The KBO League is the highest level professional baseball league in South Korea, consisting of ten teams. The KBO League was founded with six franchises in 1982 and is the most popular sports league in South Korea. The Kia Tigers are the most successful team, having won 12 of the 44 championships.
The KBO League Golden Glove Award is an award given out annually by the Korea Baseball Organization (KBO) to the best overall player at each position in the KBO League. It is also commonly known as the KBO Golden Gloves. The award was established in KBO League's inaugural year in 1982.
The KBO League Most Valuable Player Award is given to the player judged the most valuable player in the Korea Baseball Organization (KBO) League. The most recent winner is Cody Ponce of the Hanwha Eagles.

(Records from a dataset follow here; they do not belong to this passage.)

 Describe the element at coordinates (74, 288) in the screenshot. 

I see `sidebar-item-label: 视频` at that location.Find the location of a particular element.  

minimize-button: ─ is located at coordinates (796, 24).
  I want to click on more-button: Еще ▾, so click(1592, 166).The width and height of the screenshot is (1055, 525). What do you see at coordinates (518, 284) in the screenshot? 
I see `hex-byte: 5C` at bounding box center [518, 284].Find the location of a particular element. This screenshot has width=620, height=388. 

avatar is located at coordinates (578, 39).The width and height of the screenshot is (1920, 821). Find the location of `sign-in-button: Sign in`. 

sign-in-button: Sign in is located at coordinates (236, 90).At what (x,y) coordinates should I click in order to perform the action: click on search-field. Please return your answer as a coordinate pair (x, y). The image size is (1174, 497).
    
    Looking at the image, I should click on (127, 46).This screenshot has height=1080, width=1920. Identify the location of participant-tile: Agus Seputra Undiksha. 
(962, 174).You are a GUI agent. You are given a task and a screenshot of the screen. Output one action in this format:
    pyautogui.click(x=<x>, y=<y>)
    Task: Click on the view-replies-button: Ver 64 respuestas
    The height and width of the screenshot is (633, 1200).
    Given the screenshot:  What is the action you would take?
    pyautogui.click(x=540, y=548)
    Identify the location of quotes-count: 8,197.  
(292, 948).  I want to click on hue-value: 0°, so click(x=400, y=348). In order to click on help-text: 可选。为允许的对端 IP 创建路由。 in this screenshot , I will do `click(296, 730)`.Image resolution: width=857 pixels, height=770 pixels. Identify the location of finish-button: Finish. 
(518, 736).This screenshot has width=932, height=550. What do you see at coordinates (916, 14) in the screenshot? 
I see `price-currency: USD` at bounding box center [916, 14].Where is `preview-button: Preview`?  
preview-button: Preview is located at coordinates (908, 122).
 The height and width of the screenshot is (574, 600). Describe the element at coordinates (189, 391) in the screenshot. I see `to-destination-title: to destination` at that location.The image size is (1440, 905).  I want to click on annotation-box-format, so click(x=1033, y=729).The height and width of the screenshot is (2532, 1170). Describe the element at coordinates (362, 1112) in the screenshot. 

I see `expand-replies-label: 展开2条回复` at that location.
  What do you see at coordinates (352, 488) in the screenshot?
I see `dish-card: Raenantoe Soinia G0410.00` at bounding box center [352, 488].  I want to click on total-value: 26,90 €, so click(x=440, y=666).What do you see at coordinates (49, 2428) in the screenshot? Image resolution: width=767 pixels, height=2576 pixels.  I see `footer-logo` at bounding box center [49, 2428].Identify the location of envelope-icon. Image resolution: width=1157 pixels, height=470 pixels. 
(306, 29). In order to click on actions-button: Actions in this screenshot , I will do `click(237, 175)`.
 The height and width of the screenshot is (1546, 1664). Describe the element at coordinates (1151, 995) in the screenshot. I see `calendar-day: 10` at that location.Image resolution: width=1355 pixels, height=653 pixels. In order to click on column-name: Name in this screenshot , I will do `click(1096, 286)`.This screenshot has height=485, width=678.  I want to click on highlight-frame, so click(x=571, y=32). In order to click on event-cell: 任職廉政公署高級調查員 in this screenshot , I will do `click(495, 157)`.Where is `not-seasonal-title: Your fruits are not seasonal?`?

The KBO League Rookie of the Year Award is given to the player judged the best first-year player in the Korea Baseball Organization (KBO) League. The most recent winner is Ahn Hyun-min of the KT Wiz.
This market settles from the official outcome published at https://www.koreabaseball.com/. A proposer submits the final result to the UMA optimistic oracle on Polygon; the two-hour dispute window closes and payouts clear in USDC.
The mechanics for trading "KBO: Kia Tigers vs. Lotte Giants" are the same as any other PolyGram sporting event contract. Each YES share resolves to $1 if the event happens, or $0 if it doesn't. The current price between 0¢ and 100¢ is the market's probability estimate, set live by the order book.
$11K in lifetime turnover and $0 of resting liquidity puts this market in the below the median by volume for sports contracts on PolyGram. Order-book depth is thin — large orders may need to be split across the book or executed as limit orders.
The market has been open for under a month — fresh enough that information asymmetry remains a real factor.
Higher-volume markets tend to have tighter spreads and faster price discovery — meaning the displayed YES/NO percentages are more likely to reflect the true crowd-implied probability rather than a single trader's directional view.
As of today, traders on Polymarket price this outcome at 100%. The number updates continuously as the order book clears. PolyGram mirrors the same live odds with locale-aware formatting and USDC settlement.
Resolution is sourced from https://www.koreabaseball.com/. Settlement is executed by the UMA optimistic oracle on Polygon, with a 2-hour dispute window before payouts clear.
This prediction market is scheduled to close on 16 May 2026. After the resolving event occurs, settlement typically clears within 24 hours once the UMA optimistic oracle confirms the outcome. All payouts are in USDC on the Polygon network.
To trade on this prediction market, create a free PolyGram account at polygram.ink, deposit USDC via Polygon, and place a YES or NO order on the outcome you believe in. You can learn more on our how-it-works page. Your maximum loss is limited to your stake — there is no leverage or margin.
When the outcome is determined, winning YES shares pay out $1.00 each in USDC, while losing shares pay $0. Settlement is handled by the UMA optimistic oracle on Polygon — a proposer submits the result, a two-hour dispute window opens, and if uncontested, payouts are distributed automatically. You can withdraw your winnings to any Polygon wallet.
Prediction-market positions can lose 100% of staked capital. Outcomes are uncertain by definition — historical accuracy of crowd-implied probabilities is high in aggregate but not for any single market. PolyGram does not provide investment advice. Trade only with capital you can afford to lose.
Regulatory status varies by jurisdiction. Germany, the United States, and most EU countries treat Polymarket-style event contracts under one of three frameworks: financial derivative, gambling product, or unregulated novel asset. Consult local counsel before trading.